Die Gelbflechte (Xanthoria elegans) ist ob ihrer auffälligen orangen Färbung gut einzuprägen. Sie ist eine Krustenflechte auf Steinen und ein weltweiter Kosmopolit. Im Gebirge wächst sie häufig auf Steinen, welche von Vögeln als Sitz- oder Aussichtswarte benutzt werden und mit dem Vogelkot gedüngt sind. Im Siedlungsbereich wächst sie z.B. auf Grabsteinen. Das annähernd runde Lager, Thallus genannt, zerfranst am Rande in schmale, etwas gewölbte Lappen. In der Mitte des Thallus stehen dicht gedrängt viele Fruchtkörper, die sich in der Farbe nicht vom Lager unterscheiden. Die Gelbflechte gehört zu den Höhenweltrekordlern: im Karakorum wurde sie auf 6.400 m Seehöhe gefunden.

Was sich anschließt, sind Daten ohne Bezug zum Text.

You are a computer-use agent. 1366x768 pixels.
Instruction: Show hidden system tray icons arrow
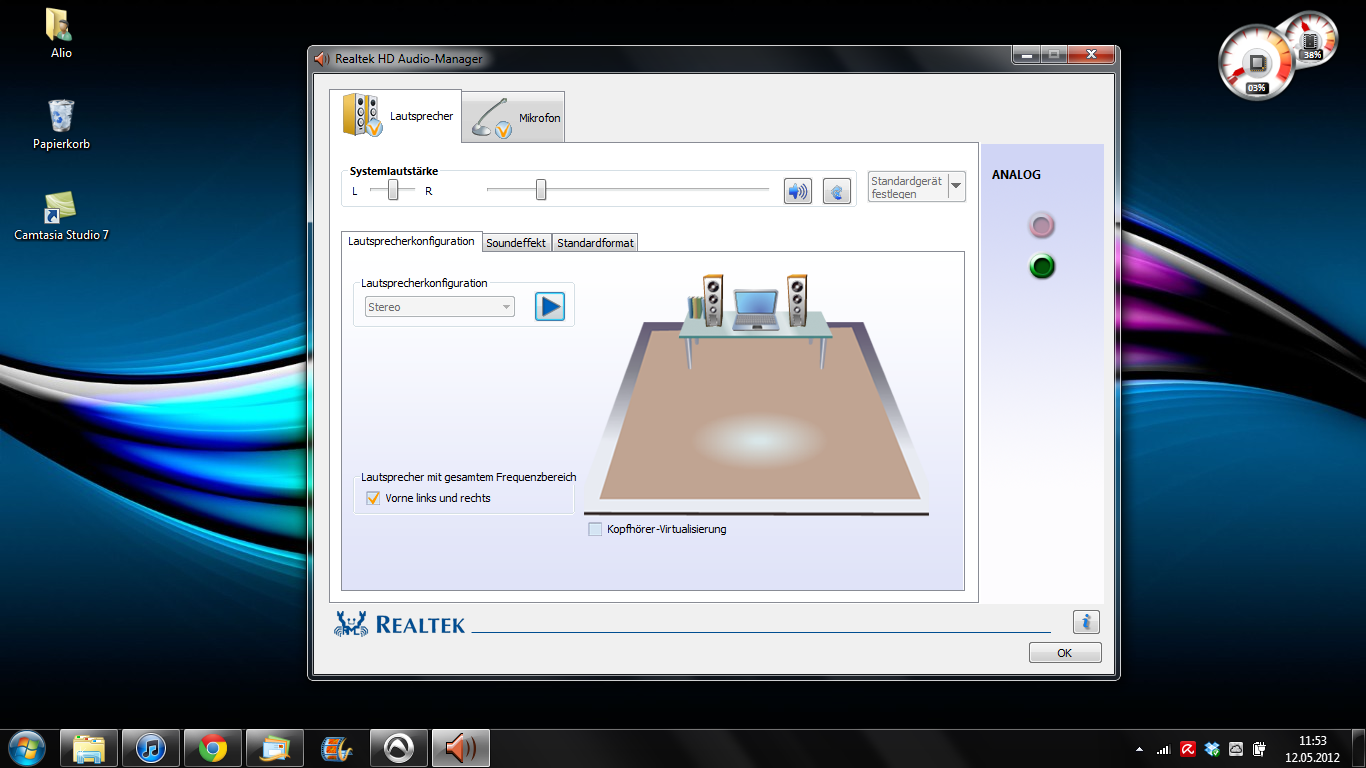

Die Wurmflechte (Thamnolia vermicularis) ist eine hochalpine Bodenflechte. Sie wächst an windgefegten Graten und Felskanten. Ihr weißer Thallus ist ein papierartiges, wurmförmiges, röhriges Gebilde, die der Flechte zum volkskundlichen Namen „Totengebein“ verholfen hat. Thamnos bedeutet Busch und verweist auf die Wuchsform der Flechte. Die Wurmflechte vermehrt sich nur vegetativ durch Bruchstücke und bildet keine Fruchtkörper (Apothecien). Sie kommt alpin und arktisch sowohl auf kalkigen als auch auf silikatischen Böden vor und zwar von der Waldgrenze bis in die Zwergstrauchheide und Magerrasen. Häufig ist sie mit der Gämsheide (Loiseleuria procumbens) vergesellschaftet, v.a. an Stellen, die im Winter abgeblasen und schneefrei sind.

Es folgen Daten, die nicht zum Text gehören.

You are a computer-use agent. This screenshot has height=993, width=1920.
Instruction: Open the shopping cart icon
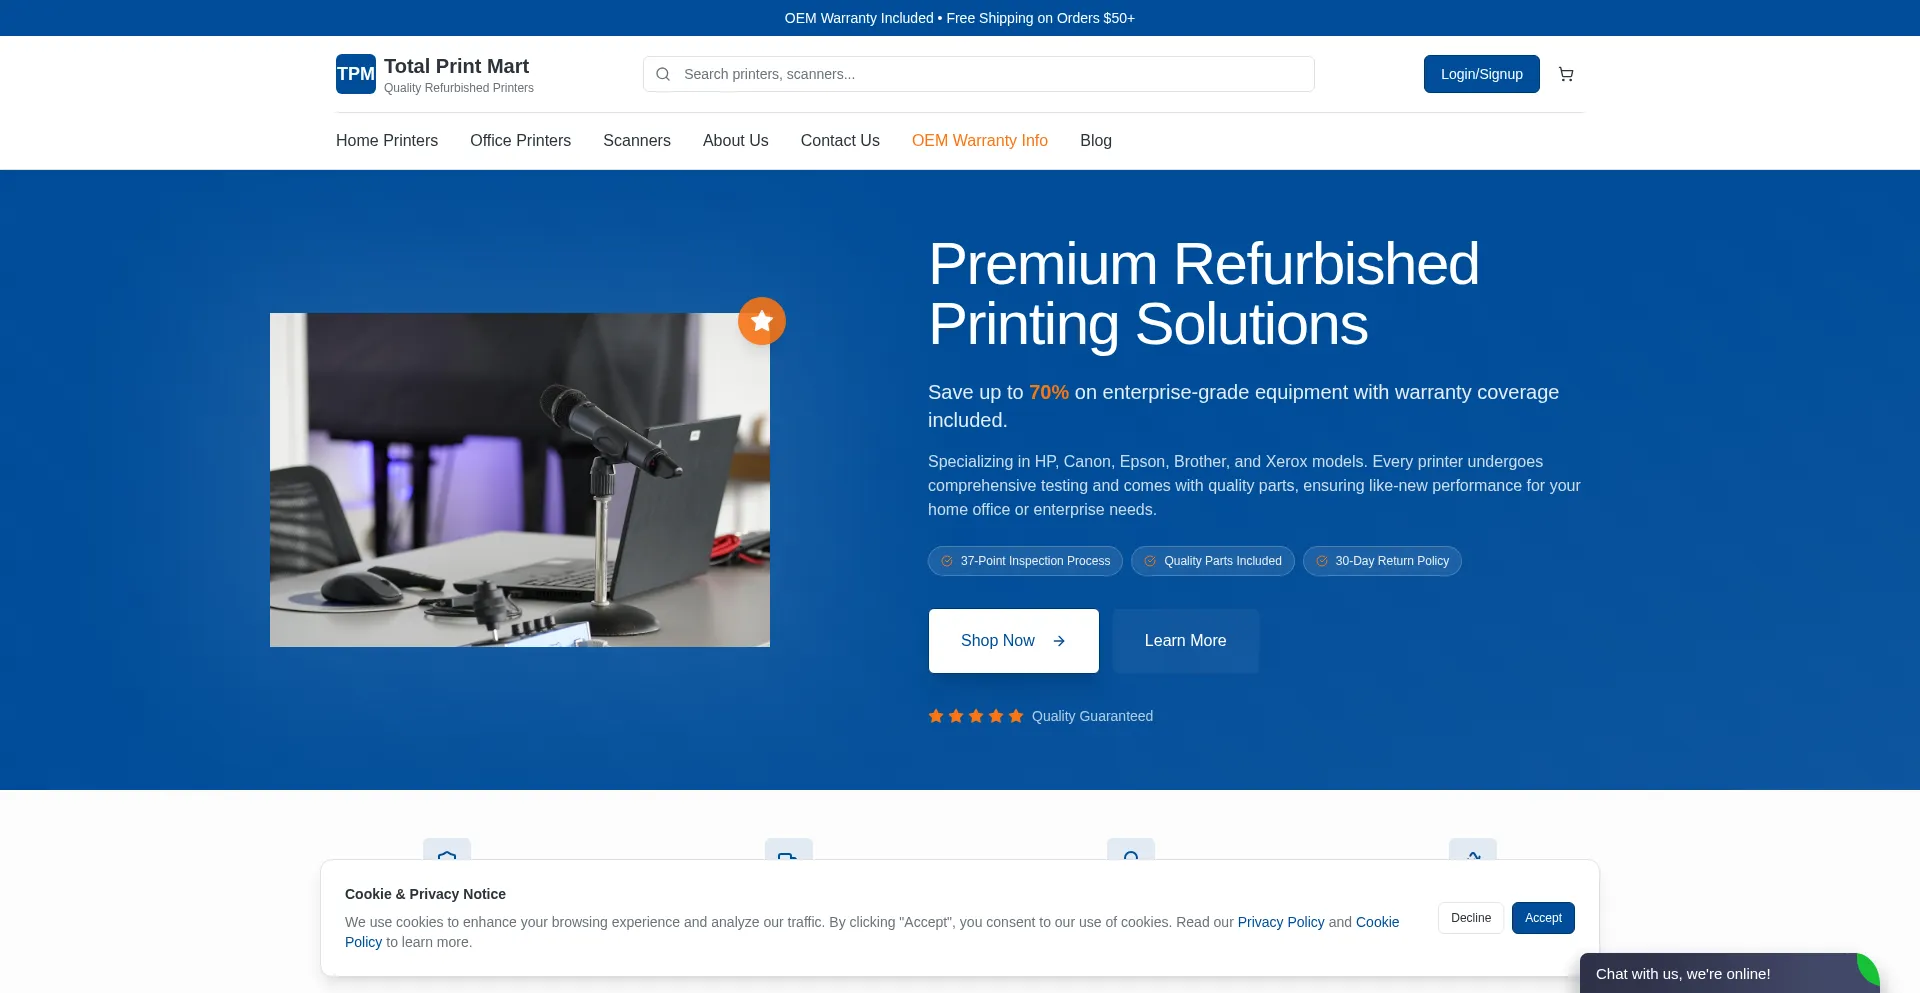click(1566, 74)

Die Schneeflechte (Cetraria nivalis) kommt zusammen mit der Wurmflechte an extrem windgefegten Lücken in der Zwergstrauchheide, aber auch an Felskanten und Graten mit extremer Trockenheit vor. Sie ist eine blassgelbe Bodenflechte mit etwas strauchigem Wuchs und deutlich abgeflachten, runzeligen Lagerabschnitten. An der Basis sind diese etwas dunkel gefärbt. Fruchtkörper findet man nur selten, die Verbreitung erfolgt hauptsächlich durch Lagerbruchstücke, die vom Wind verblasen werden. Die Schneeflechte wächst meist oberhalb der Waldgrenze und ist arktisch-alpin verbreitet. In Tieflagen ist sie sehr selten.

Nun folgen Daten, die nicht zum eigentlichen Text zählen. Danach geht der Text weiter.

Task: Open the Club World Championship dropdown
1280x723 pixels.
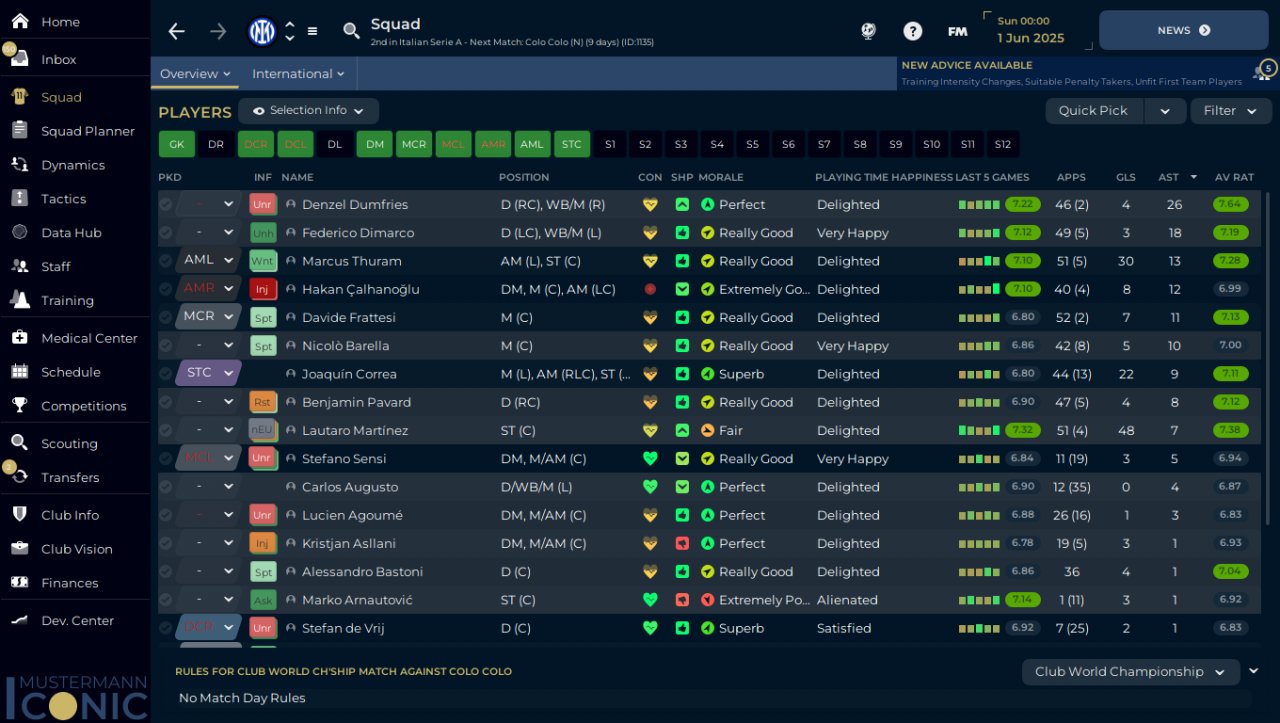Action: point(1130,672)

Weil es zumindest früher in der Volksmedizin bei Schleimhautreizungen im Mund und Rachenraum und Husten als Tee Verwendung fand und deshalb gesammelt wurde, ist das Isländische Moos (Cetraria islandica), in unserer Dialektsprache der „Duratee“, eine bekannte Flechtenart. Diese Flechte wird 4 bis 12 Zentimeter hoch, ihre einzelnen Triebe verzweigen sich geweihartig. Nach dieser Wuchsform wird die Flechte mancherorts auch als Hirschhornflechte bezeichnet. Die Äste sind starr, schuppig und oft rinnig verbogen, auf der Oberseite braungrün, auf der Unterseite weißgrün gefärbt. Je nach Lichtexposition lagern die Flechten unterschiedliche Mengen eines braunen Pigments ein, das als Sonnenschutz dient. Flechten der Hochgebirge sind daher dunkelbraun bis schwarzbraun gefärbt. Das Isländische Moos ist bakteriostatisch und immunstimulierend. Als therapeutisch wirksame Bestandteile enthält Isländische Moos Bitterstoffe und Flechtensäuren.
Auffällig in der Farbe und leicht zu erkennen ist auch die Wolfsflechte (Letharia vulpina). Diese Flechte ist eine Charakterart des Lärchen-Zirbenwaldes. Die Flechte mit der safrangelb-grünen Farbe wächst an Baumstämmen. Ihren Namen verdankt sie der früheren Verwendung als Wolfs- und Fuchsköder. Mit Fleischködern gesotten, wurde sie zum Töten von Füchsen und Wölfen ausgelegt.